Todo final de semana parece mais festivo na rua Vitorino Carmilo, na Barra Funda, desde o pré-Carnaval paulistano deste ano. É que o quarteirão, que concentra os bares mais movimentados do bairro na região oeste —como Trago, Bandeira Bandeira e Dali Daqui— ganhou, em março, uma balada que reúne centenas de pessoas em seu interior e fora dela.
A novidade é o Ponto G, que ocupa um galpão sem firulas, como costumam ser parte dos espaços que viram sensação em São Paulo, como o Funilaria e o Mercadinho do Lasanha, por exemplo. O endereço é decorado com grafites nas paredes laterais e com espelhos na dos fundos —é na frente deles que rodas de samba e DJs tocam, de sexta a domingo, para grupos de até 300 pessoas.
A frente da casa está um personagem que ficou conhecido vendendo bebidas em blocos de Carnaval e festas de rua. Uma das formas de Anderson Ferreira, 38, se diferenciar de outros profissionais foi um uniforme improvisado que acabou se tornando marca registrada —avental preto sem camisa por baixo, gravata borboleta e óculos escuros. Desde 2014, a alcunha escolhida por ele para acompanhar essa fantasia foi a de Gordoboy, nome pelo qual o Ponto G também é chamado.
"Quando acabou o Carnaval e eu voltei a vender na praça Roosevelt e na rua Maria Antônia as pessoas continuaram perguntando do Gordoboy. No começo eu não gostava de trabalhar fantasiado, mas sem isso eu seria só mais um com os mesmos produtos que todos. A partir dali eu prometi que só sairia para trabalhar daquele jeito", conta Ferreira.
Ferreira, que nasceu em Cangaíba, na zona leste de São Paulo, se mudou para o centro há dez anos com uma bagagem que incluía cursos de culinária e empreendedorismo que o ajudaram em suas empreitadas. Até a inauguração do Ponto G, ele chegou a vender churrasquinhos, abriu um bar e criou um ponto de comida árabe. As experiências sempre se cruzaram com o trabalho como ambulante, que ele começou para complementar a renda.
"O meu diferencial sempre foi identificar lugares que estavam para crescer. Fui um dos primeiros a vender na nova Roosevelt, depois na frente ao Mackenzie, e no parque Augusta. Na Maria Antônia eu comecei sozinho e, no final, já tinha quatro carrinhos de pessoas que trabalhavam comigo", diz.

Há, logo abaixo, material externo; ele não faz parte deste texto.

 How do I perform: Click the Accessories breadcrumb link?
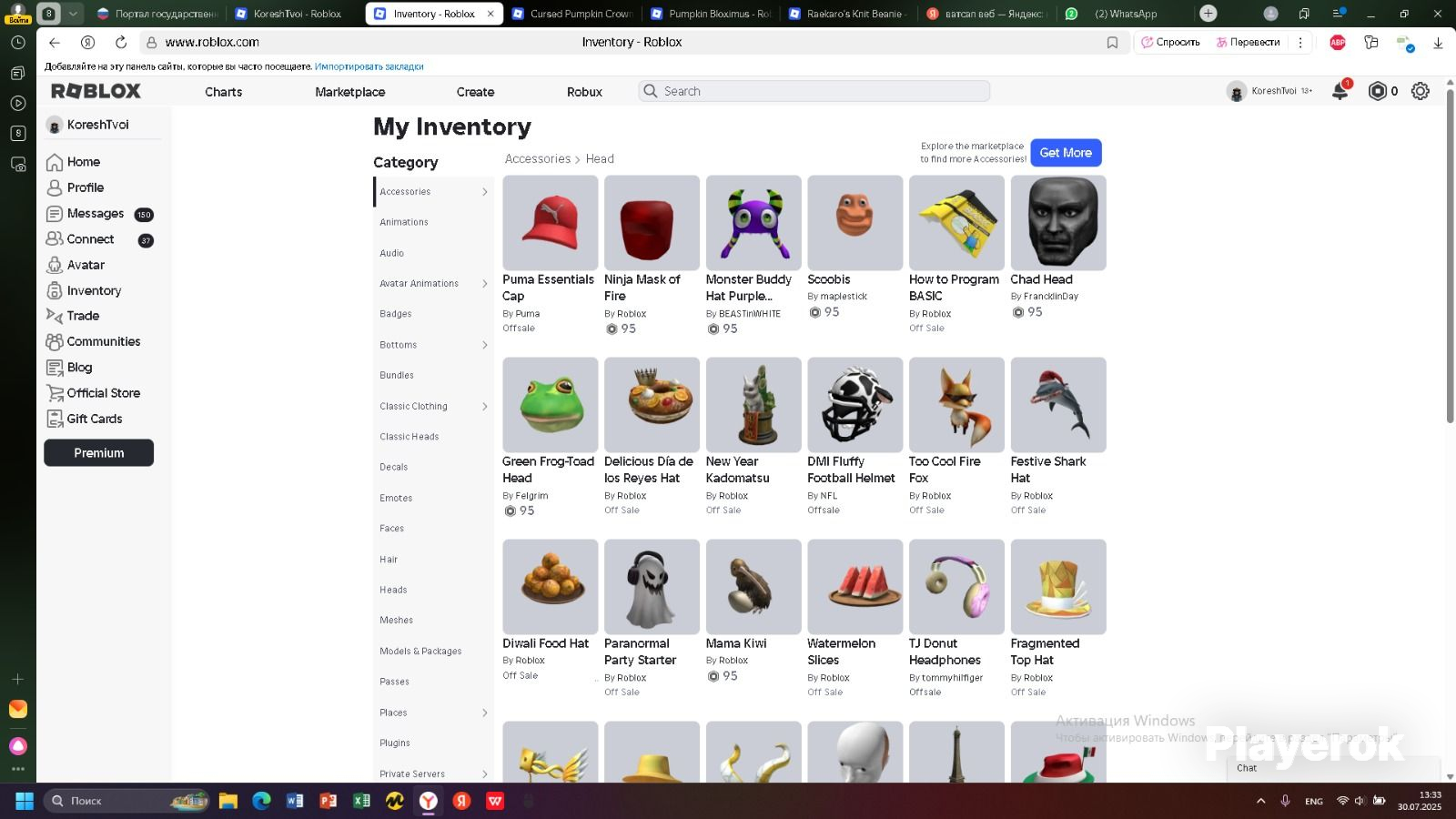538,159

Ferreira ampliou sua clientela apostando em promoções, emplacando bordões, higienizando os produtos e ajudando na redução de danos —era comum vê-lo dando garrafas de água para clientes que passavam do ponto.

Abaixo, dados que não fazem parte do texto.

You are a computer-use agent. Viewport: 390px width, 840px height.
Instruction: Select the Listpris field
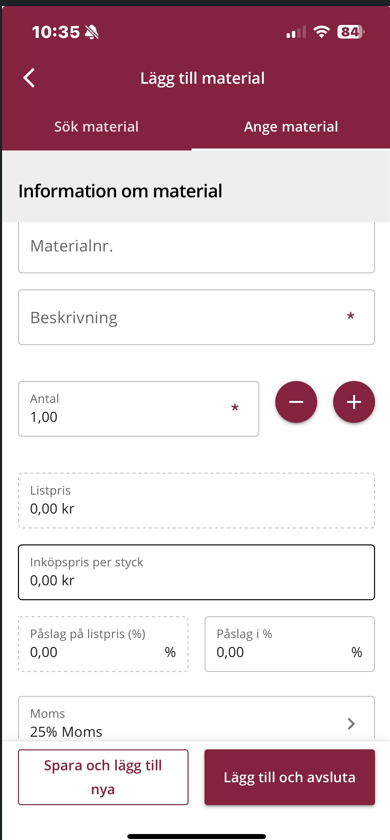point(197,500)
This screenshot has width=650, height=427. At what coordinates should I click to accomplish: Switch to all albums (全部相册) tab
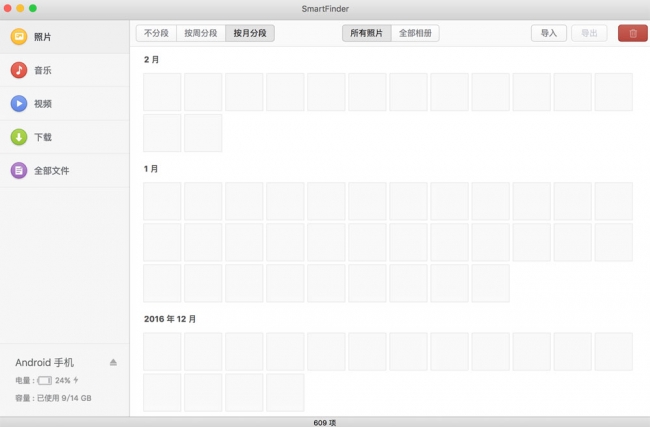click(414, 33)
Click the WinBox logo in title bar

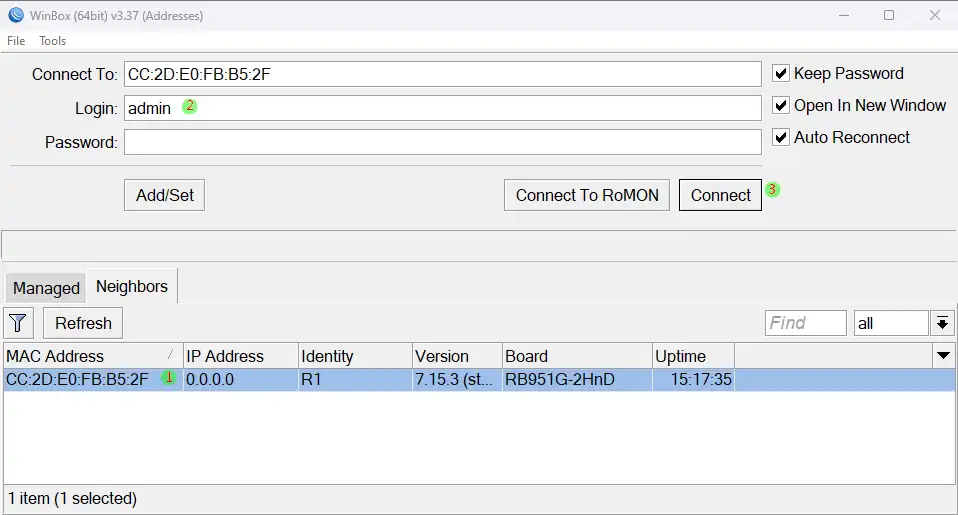tap(16, 15)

Tudo isso, ele lembra, foi potencializado por uma expansão da cultura de rua que se intensificou há cerca de dez anos na cidade. "A figura do Gordoboy nasceu junto de coletivos que ficaram grandes, como a Pilantrangi, a Festa Mel, a Blum. Isso me ajudou a estreitar o relacionamento com donos de bares e festas de rua".

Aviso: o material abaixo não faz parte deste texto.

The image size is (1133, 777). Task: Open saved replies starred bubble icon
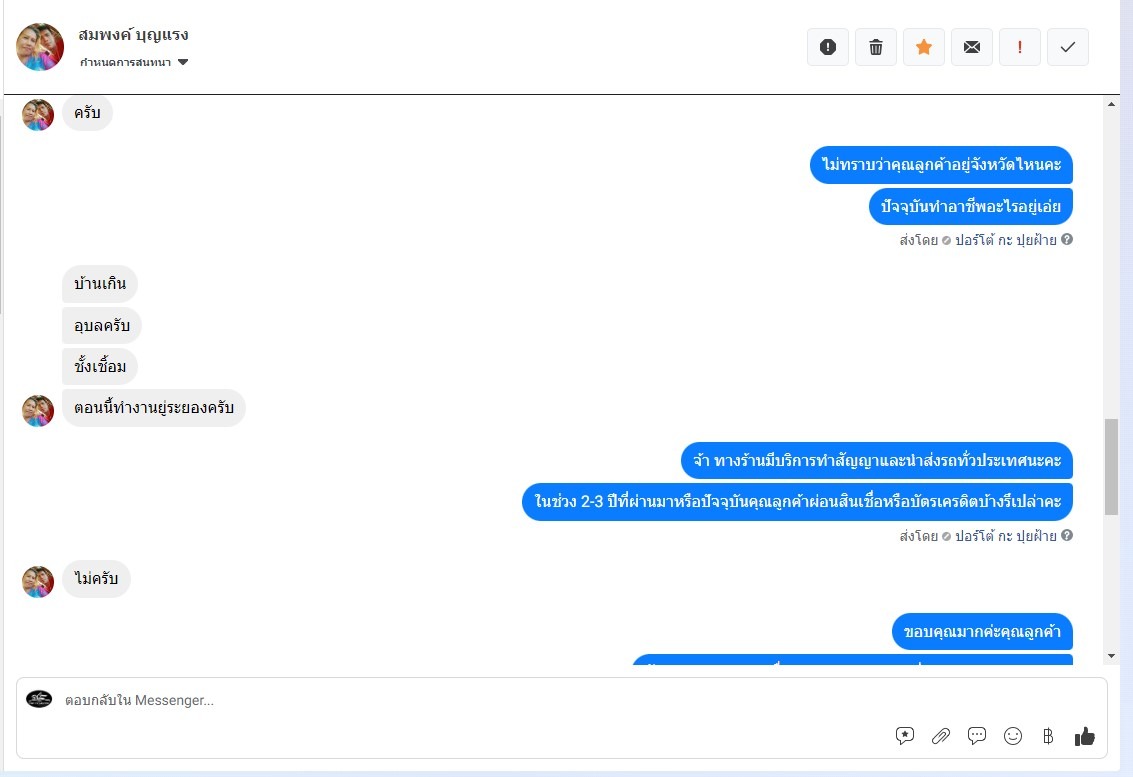(905, 736)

A parceria com produtores e clientes fez com que ele chegasse a faturar entre R$ 5 e R$ 10 mil reais em algumas noites e a empregar cerca de 30 outros ambulantes ao longo dos anos.
Um mês antes do início da pandemia em 2020, no entanto, Ferreira teve isopores, carrinhos, máquina de cartão e guarda-sol roubados. Nesta época, ele afirma ter ficado dez meses sem conseguir pagar aluguel, recebeu avisos de despejo e teve que pedir empréstimos. Quando a pandemia saiu de sua fase crítica, voltou a trabalhar com um isopor pequeno. Foi quando se lembrou que, uma vez, um amigo lhe sugeriu que abrisse um bar.
"Fiz meu plano de negócios, fiquei mais quatro meses sem pagar aluguel para guardar o dinheiro, peguei o que consegui com as vendas na eleição e juntei tudo na unha. Fiz a obra em 29 dias, trabalhando dia e noite quebrando parede, batendo massa, comprando material de construção fiado. Foi uma loucura", conta.
Em 11 de fevereiro, o bloco Charanga do França inaugurou o novo ponto do Gordoboy com os músicos vestidos de avental e gravata borboleta. No dia seguinte, o Ponto G serviu como dispersão do Bloco Feminista e a partir daí se tornou "after" de blocos da região central da cidade. Hoje, ainda recebe pessoas que se reúnem nos bares da disputada Sousa Lima, que fica na esquina, e que procuram um lugar para dançar.
Mas Gordoboy pretende transformar a casa em mais do que uma balada e ceder o espaço gratuitamente para intervenções, oficinas e palestras. "Quero dar aulas de DJ para a molecada, ter apresentação da Charanguinha do França com piscina de bolinhas. Quero que seja um espaço cultural para educar e inserir também", diz.